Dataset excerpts
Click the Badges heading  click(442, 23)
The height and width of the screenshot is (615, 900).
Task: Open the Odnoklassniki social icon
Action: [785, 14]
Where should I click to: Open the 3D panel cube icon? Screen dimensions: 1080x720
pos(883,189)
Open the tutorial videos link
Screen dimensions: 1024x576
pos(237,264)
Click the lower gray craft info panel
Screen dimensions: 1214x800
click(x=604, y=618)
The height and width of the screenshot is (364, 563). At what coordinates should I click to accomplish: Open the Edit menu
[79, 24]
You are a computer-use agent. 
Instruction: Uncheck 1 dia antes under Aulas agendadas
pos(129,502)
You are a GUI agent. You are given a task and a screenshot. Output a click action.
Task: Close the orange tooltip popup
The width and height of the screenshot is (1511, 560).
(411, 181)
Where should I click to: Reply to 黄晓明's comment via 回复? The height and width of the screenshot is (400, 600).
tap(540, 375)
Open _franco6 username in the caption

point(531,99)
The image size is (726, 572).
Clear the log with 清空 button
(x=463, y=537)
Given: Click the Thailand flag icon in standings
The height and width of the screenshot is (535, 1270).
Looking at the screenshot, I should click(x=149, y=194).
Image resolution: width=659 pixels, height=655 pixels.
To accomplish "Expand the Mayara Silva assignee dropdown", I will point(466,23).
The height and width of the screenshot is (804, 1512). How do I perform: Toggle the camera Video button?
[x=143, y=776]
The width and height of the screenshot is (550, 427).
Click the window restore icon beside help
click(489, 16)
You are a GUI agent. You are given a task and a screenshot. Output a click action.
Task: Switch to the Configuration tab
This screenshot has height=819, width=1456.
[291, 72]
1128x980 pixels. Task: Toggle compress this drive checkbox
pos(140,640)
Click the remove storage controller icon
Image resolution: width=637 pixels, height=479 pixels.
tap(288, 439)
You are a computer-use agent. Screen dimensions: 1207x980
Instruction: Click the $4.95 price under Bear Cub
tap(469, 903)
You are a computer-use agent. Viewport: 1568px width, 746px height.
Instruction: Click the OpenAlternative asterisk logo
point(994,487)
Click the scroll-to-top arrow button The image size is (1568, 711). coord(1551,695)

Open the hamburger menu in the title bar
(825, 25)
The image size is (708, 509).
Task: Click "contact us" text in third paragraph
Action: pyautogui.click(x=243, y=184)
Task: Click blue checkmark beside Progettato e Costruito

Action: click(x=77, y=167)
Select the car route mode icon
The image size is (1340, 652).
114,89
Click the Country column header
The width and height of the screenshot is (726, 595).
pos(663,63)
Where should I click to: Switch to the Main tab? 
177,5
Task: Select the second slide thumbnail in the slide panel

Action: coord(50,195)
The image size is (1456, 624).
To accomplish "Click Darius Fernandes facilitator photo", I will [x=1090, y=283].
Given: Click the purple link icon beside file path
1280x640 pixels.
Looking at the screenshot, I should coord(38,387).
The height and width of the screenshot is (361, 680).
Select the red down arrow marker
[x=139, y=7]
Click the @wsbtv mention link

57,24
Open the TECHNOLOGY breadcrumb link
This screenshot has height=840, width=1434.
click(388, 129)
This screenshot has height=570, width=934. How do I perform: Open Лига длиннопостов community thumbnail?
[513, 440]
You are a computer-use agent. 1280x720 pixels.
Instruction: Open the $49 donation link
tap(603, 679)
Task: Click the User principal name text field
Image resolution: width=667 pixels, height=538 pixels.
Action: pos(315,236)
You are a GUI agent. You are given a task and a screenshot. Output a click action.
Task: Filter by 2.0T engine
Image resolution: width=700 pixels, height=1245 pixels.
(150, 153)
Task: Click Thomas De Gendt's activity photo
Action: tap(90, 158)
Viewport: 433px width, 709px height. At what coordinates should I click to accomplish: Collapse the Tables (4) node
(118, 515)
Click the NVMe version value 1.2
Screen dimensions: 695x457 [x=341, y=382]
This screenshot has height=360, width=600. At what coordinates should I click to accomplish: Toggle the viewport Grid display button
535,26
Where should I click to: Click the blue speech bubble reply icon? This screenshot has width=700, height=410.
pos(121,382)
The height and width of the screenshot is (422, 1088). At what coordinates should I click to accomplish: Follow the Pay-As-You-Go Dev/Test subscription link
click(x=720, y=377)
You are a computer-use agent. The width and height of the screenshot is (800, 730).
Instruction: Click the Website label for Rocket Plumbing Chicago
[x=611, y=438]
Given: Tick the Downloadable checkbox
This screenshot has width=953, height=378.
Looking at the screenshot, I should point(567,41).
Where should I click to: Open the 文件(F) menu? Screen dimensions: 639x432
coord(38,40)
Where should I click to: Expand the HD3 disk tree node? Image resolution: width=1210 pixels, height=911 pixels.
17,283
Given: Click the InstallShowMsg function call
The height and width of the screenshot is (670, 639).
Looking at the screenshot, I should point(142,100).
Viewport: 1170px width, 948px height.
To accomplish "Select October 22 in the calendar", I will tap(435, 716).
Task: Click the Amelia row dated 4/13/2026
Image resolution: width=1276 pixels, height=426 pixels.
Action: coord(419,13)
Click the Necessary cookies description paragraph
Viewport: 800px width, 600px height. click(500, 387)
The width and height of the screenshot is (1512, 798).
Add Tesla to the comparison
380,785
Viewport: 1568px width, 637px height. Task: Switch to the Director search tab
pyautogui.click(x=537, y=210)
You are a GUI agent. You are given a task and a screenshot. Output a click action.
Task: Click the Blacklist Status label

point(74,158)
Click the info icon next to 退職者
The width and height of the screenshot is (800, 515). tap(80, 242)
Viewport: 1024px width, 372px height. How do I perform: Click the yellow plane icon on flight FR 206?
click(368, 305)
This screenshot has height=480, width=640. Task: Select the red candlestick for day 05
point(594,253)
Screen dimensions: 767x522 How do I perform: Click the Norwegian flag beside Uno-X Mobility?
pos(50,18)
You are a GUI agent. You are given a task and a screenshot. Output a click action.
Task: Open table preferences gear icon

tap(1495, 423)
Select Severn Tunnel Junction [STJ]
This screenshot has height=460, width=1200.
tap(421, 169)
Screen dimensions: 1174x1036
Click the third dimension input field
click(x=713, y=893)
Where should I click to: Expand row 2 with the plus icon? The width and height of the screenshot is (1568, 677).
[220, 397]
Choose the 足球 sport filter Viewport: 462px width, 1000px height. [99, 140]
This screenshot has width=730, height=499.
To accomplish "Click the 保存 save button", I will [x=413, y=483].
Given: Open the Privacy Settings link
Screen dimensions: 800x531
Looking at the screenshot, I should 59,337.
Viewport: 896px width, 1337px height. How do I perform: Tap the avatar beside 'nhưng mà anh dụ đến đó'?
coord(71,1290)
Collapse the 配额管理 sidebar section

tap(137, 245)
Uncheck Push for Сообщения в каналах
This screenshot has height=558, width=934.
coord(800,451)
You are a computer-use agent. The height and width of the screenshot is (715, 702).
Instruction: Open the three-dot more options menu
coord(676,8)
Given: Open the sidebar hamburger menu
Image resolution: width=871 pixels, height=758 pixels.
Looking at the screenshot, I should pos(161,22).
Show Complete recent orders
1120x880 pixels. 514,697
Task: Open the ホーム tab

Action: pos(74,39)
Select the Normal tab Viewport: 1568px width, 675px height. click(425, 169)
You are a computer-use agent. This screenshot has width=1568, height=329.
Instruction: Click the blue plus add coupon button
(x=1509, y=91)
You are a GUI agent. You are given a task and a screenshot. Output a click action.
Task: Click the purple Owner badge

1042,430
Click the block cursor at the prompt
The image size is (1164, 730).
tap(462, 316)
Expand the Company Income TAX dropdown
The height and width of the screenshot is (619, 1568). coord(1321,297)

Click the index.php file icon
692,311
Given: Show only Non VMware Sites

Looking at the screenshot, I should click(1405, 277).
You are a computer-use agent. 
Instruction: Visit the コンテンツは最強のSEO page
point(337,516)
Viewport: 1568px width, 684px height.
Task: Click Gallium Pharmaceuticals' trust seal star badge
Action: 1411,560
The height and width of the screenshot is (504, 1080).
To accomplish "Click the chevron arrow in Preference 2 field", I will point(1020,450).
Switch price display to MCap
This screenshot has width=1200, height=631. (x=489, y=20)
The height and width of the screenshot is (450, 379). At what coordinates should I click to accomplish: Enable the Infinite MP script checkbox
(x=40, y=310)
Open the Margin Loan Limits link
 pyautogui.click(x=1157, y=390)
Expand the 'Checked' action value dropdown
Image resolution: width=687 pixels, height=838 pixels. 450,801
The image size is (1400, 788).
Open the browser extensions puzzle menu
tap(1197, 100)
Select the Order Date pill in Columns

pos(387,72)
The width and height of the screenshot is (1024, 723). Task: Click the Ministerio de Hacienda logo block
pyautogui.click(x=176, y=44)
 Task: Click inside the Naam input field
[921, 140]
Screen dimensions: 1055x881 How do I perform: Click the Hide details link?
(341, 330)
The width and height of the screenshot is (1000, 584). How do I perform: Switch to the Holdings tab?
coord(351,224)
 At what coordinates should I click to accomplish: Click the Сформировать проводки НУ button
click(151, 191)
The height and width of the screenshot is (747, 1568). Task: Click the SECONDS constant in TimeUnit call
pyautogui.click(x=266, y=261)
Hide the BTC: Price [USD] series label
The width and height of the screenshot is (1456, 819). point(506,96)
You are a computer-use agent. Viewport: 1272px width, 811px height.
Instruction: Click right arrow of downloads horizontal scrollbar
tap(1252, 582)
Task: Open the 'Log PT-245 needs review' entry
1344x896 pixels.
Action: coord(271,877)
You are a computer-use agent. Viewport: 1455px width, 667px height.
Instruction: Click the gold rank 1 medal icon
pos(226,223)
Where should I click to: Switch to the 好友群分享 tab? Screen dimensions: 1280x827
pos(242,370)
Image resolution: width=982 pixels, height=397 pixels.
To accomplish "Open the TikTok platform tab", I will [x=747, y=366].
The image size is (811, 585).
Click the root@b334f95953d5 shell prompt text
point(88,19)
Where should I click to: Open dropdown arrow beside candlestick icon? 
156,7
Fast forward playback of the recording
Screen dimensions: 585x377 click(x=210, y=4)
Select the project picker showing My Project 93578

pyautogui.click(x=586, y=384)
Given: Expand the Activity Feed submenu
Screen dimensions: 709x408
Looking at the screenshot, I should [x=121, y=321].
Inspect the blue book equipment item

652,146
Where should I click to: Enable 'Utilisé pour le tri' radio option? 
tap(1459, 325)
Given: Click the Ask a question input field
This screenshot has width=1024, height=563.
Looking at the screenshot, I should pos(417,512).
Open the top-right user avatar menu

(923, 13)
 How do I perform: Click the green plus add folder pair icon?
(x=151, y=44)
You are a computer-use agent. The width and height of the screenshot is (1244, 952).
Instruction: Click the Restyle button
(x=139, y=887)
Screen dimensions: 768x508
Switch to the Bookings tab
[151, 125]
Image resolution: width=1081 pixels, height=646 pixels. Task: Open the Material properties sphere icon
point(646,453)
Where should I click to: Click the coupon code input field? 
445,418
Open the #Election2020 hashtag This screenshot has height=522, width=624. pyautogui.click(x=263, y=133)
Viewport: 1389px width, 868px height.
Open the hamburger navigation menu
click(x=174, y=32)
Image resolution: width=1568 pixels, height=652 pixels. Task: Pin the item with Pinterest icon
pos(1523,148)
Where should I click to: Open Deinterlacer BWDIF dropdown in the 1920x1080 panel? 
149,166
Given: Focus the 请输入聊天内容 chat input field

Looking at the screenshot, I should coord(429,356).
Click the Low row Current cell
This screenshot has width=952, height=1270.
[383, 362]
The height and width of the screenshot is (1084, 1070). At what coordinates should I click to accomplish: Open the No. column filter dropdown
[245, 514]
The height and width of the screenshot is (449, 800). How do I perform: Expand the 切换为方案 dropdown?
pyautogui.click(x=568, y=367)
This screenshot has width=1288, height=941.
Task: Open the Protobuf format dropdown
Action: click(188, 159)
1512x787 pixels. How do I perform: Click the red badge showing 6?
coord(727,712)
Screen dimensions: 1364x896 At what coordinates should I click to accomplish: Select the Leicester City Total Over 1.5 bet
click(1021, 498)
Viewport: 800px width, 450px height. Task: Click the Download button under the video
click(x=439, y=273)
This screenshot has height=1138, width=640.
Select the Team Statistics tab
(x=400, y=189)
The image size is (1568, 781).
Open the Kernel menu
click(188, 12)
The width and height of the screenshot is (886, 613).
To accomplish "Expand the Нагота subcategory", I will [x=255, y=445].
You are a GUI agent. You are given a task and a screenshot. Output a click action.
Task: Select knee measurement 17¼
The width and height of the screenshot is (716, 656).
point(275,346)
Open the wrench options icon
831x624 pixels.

» Exercise details: Check each line above for the word "computer", and copy the lines where it appears.

» Exercise answer:
You are a computer-use agent. 
You are a computer-use agent. Screen dimensions: 1207x980
You are a computer-use agent. Viewport: 1568px width, 746px height.
You are a computer-use agent. 1280x720 pixels.
You are a computer-use agent. The width and height of the screenshot is (800, 730).
You are a computer-use agent. The height and width of the screenshot is (715, 702).
You are a computer-use agent. This screenshot has width=1568, height=329.
You are a computer-use agent. 
You are a computer-use agent. Viewport: 1272px width, 811px height.
You are a computer-use agent. Viewport: 1455px width, 667px height.
You are a computer-use agent. The width and height of the screenshot is (1244, 952).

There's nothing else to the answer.